• [Objectif]: Reproduisez toutes ces lignes sans rien y changer.

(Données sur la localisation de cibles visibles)
──────────────────────────────

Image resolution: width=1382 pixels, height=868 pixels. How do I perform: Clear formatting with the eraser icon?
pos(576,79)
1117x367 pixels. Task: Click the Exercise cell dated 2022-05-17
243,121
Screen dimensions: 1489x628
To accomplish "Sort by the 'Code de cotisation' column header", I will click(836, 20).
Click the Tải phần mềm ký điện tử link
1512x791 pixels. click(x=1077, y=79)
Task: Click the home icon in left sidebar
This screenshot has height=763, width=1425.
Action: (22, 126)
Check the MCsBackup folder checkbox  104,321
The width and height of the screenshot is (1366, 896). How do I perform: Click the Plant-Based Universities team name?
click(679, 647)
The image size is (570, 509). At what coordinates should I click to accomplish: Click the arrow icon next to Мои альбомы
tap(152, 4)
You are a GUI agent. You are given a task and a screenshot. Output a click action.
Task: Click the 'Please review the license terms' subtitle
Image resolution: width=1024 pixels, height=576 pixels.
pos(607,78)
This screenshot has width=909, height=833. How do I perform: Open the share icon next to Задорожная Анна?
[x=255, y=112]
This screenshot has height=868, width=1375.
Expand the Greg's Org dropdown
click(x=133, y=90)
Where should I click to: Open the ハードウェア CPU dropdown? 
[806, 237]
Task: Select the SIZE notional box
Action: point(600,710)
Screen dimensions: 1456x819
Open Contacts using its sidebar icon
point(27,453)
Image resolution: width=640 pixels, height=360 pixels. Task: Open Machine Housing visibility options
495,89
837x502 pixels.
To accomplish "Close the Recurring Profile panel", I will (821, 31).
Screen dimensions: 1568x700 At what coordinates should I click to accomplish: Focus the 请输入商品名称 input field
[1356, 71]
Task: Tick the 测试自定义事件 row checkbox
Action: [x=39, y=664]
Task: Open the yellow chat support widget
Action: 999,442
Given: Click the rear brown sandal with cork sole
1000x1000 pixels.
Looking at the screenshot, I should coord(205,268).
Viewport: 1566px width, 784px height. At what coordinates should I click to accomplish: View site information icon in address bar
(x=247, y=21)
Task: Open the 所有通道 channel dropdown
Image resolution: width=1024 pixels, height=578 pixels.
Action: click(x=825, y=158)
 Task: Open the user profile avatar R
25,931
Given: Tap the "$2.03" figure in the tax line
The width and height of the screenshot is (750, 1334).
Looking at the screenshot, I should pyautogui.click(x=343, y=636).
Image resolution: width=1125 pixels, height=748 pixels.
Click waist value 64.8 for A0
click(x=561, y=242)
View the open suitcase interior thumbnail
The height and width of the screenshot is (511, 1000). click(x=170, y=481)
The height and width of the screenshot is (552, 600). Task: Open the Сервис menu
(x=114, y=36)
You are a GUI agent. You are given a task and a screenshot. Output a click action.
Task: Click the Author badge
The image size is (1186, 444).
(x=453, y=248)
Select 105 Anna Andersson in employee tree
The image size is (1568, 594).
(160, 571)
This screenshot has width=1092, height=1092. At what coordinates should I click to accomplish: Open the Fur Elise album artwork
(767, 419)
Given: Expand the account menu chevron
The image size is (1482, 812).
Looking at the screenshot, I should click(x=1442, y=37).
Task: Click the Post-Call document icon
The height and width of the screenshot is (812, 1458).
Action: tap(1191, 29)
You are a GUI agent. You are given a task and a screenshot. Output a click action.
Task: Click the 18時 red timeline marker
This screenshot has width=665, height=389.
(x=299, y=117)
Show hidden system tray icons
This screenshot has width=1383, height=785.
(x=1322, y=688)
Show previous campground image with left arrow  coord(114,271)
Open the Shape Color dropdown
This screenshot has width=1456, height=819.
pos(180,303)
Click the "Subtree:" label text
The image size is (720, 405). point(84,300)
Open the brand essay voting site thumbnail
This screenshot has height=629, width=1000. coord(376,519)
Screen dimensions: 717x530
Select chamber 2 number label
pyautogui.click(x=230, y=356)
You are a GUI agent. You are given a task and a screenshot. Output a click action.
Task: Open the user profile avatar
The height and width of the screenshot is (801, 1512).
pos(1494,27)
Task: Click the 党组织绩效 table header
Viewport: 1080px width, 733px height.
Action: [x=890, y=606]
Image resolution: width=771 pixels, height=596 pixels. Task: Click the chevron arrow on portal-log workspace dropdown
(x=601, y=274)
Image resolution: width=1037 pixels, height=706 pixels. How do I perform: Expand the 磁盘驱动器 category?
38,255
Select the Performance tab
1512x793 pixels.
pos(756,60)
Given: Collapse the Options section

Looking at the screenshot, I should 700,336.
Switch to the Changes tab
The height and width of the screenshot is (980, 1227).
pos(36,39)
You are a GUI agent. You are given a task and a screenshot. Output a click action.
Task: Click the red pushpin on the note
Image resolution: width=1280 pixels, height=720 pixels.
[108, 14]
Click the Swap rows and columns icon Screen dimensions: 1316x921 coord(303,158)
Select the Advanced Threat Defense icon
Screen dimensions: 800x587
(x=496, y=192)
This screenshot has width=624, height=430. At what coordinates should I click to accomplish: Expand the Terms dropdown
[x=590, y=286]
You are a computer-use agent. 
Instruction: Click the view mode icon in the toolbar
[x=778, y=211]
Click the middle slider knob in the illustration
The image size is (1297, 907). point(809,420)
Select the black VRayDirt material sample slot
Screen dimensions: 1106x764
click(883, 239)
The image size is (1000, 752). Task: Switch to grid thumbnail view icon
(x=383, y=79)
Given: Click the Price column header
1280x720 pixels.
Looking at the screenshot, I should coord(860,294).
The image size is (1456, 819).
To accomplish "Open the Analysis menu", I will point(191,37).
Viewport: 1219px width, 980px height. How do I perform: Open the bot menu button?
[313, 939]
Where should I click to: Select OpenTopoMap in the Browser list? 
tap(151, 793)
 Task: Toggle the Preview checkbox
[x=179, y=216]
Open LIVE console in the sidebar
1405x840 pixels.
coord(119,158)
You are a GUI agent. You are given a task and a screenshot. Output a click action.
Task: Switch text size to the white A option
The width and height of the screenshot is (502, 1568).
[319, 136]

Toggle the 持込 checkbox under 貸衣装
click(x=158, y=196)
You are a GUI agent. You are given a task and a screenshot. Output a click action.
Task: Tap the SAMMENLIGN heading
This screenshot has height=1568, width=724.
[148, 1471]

──────────────────────────────

• [Exercice terminé]:
Image resolution: width=1382 pixels, height=868 pixels. How do I perform: Clear formatting with the eraser icon?
pos(576,79)
1117x367 pixels. Task: Click the Exercise cell dated 2022-05-17
243,121
Screen dimensions: 1489x628
To accomplish "Sort by the 'Code de cotisation' column header", I will click(836, 20).
Click the Tải phần mềm ký điện tử link
1512x791 pixels. click(x=1077, y=79)
Task: Click the home icon in left sidebar
This screenshot has height=763, width=1425.
Action: (22, 126)
Check the MCsBackup folder checkbox  104,321
The width and height of the screenshot is (1366, 896). How do I perform: Click the Plant-Based Universities team name?
click(679, 647)
The image size is (570, 509). At what coordinates should I click to accomplish: Click the arrow icon next to Мои альбомы
tap(152, 4)
You are a GUI agent. You are given a task and a screenshot. Output a click action.
Task: Click the 'Please review the license terms' subtitle
Image resolution: width=1024 pixels, height=576 pixels.
pos(607,78)
This screenshot has width=909, height=833. How do I perform: Open the share icon next to Задорожная Анна?
[x=255, y=112]
This screenshot has height=868, width=1375.
Expand the Greg's Org dropdown
click(x=133, y=90)
Where should I click to: Open the ハードウェア CPU dropdown? 
[806, 237]
Task: Select the SIZE notional box
Action: point(600,710)
Screen dimensions: 1456x819
Open Contacts using its sidebar icon
point(27,453)
Image resolution: width=640 pixels, height=360 pixels. Task: Open Machine Housing visibility options
495,89
837x502 pixels.
To accomplish "Close the Recurring Profile panel", I will (821, 31).
Screen dimensions: 1568x700 At what coordinates should I click to accomplish: Focus the 请输入商品名称 input field
[1356, 71]
Task: Tick the 测试自定义事件 row checkbox
Action: [x=39, y=664]
Task: Open the yellow chat support widget
Action: 999,442
Given: Click the rear brown sandal with cork sole
1000x1000 pixels.
Looking at the screenshot, I should coord(205,268).
Viewport: 1566px width, 784px height. At what coordinates should I click to accomplish: View site information icon in address bar
(x=247, y=21)
Task: Open the 所有通道 channel dropdown
Image resolution: width=1024 pixels, height=578 pixels.
Action: click(x=825, y=158)
 Task: Open the user profile avatar R
25,931
Given: Tap the "$2.03" figure in the tax line
The width and height of the screenshot is (750, 1334).
Looking at the screenshot, I should pyautogui.click(x=343, y=636).
Image resolution: width=1125 pixels, height=748 pixels.
Click waist value 64.8 for A0
click(x=561, y=242)
View the open suitcase interior thumbnail
The height and width of the screenshot is (511, 1000). click(x=170, y=481)
The height and width of the screenshot is (552, 600). Task: Open the Сервис menu
(x=114, y=36)
You are a GUI agent. You are given a task and a screenshot. Output a click action.
Task: Click the Author badge
The image size is (1186, 444).
(x=453, y=248)
Select 105 Anna Andersson in employee tree
The image size is (1568, 594).
(160, 571)
This screenshot has width=1092, height=1092. At what coordinates should I click to accomplish: Open the Fur Elise album artwork
(767, 419)
Given: Expand the account menu chevron
The image size is (1482, 812).
Looking at the screenshot, I should click(x=1442, y=37).
Task: Click the Post-Call document icon
The height and width of the screenshot is (812, 1458).
Action: tap(1191, 29)
You are a GUI agent. You are given a task and a screenshot. Output a click action.
Task: Click the 18時 red timeline marker
This screenshot has width=665, height=389.
(x=299, y=117)
Show hidden system tray icons
This screenshot has width=1383, height=785.
(x=1322, y=688)
Show previous campground image with left arrow  coord(114,271)
Open the Shape Color dropdown
This screenshot has width=1456, height=819.
pos(180,303)
Click the "Subtree:" label text
The image size is (720, 405). point(84,300)
Open the brand essay voting site thumbnail
This screenshot has height=629, width=1000. coord(376,519)
Screen dimensions: 717x530
Select chamber 2 number label
pyautogui.click(x=230, y=356)
You are a GUI agent. You are given a task and a screenshot. Output a click action.
Task: Open the user profile avatar
The height and width of the screenshot is (801, 1512).
pos(1494,27)
Task: Click the 党组织绩效 table header
Viewport: 1080px width, 733px height.
Action: [x=890, y=606]
Image resolution: width=771 pixels, height=596 pixels. Task: Click the chevron arrow on portal-log workspace dropdown
(x=601, y=274)
Image resolution: width=1037 pixels, height=706 pixels. How do I perform: Expand the 磁盘驱动器 category?
38,255
Select the Performance tab
1512x793 pixels.
pos(756,60)
Given: Collapse the Options section

Looking at the screenshot, I should 700,336.
Switch to the Changes tab
The height and width of the screenshot is (980, 1227).
pos(36,39)
You are a GUI agent. You are given a task and a screenshot. Output a click action.
Task: Click the red pushpin on the note
Image resolution: width=1280 pixels, height=720 pixels.
[108, 14]
Click the Swap rows and columns icon Screen dimensions: 1316x921 coord(303,158)
Select the Advanced Threat Defense icon
Screen dimensions: 800x587
(x=496, y=192)
This screenshot has width=624, height=430. At what coordinates should I click to accomplish: Expand the Terms dropdown
[x=590, y=286]
You are a computer-use agent. 
Instruction: Click the view mode icon in the toolbar
[x=778, y=211]
Click the middle slider knob in the illustration
The image size is (1297, 907). point(809,420)
Select the black VRayDirt material sample slot
Screen dimensions: 1106x764
click(883, 239)
The image size is (1000, 752). Task: Switch to grid thumbnail view icon
(x=383, y=79)
Given: Click the Price column header
1280x720 pixels.
Looking at the screenshot, I should coord(860,294).
The image size is (1456, 819).
To accomplish "Open the Analysis menu", I will point(191,37).
Viewport: 1219px width, 980px height. How do I perform: Open the bot menu button?
[313, 939]
Where should I click to: Select OpenTopoMap in the Browser list? 
tap(151, 793)
 Task: Toggle the Preview checkbox
[x=179, y=216]
Open LIVE console in the sidebar
1405x840 pixels.
coord(119,158)
You are a GUI agent. You are given a task and a screenshot. Output a click action.
Task: Switch text size to the white A option
The width and height of the screenshot is (502, 1568).
[319, 136]

Toggle the 持込 checkbox under 貸衣装
click(x=158, y=196)
You are a GUI agent. You are given a task and a screenshot. Output a click action.
Task: Tap the SAMMENLIGN heading
This screenshot has height=1568, width=724.
[148, 1471]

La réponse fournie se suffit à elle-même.